Editorial


Switching gear and looking from a different angle in the treatment of HER2-positive disease

Kazuhiro Araki, Yasuo Miyoshi

Abstract

The results of the APHINITY trial were recently reported in the New England Journal of Medicine by von Minckwitz et al., wherein adjuvant pertuzumab was combined with trastuzumab plus chemotherapy in the treatment of human epidermal growth factor receptor 2 (HER2)-positive breast cancer (1). The addition of pertuzumab produced a 0.9% lower recurrence rate and death at 3 years (1).
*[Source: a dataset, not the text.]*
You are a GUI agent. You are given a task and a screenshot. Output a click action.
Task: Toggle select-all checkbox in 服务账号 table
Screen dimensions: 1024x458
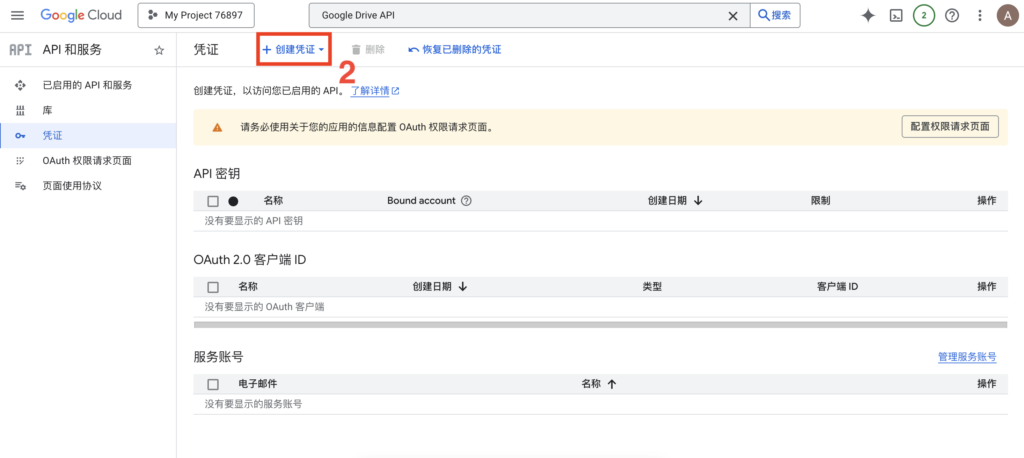(213, 384)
However, the absolute benefit was better in patients with lymph node metastases; in these patients, the rate of invasive disease-free survival (DFS) was 1.8% higher in the pertuzumab group than in the placebo group (1). Pertuzumab might have a position in adjuvant treatment for patients with multiple lymph node involvement or those willing to allow considerable adverse side effects in return for questionable benefit (1). Real-world clinical significance is perhaps subtler than the rigid numbers that determine statistical significance in clinical trials. The results for pertuzumab in the APHINITY trial were statistically significant with reference to the primary endpoint of invasive DFS (1). However, compared to results of pertuzumab treatment in the context of advanced breast cancer (CLEOPATRA) and the neoadjuvant setting (NeoSphere), the results of APHINITY were a clinical and scientific disappointment (1-3).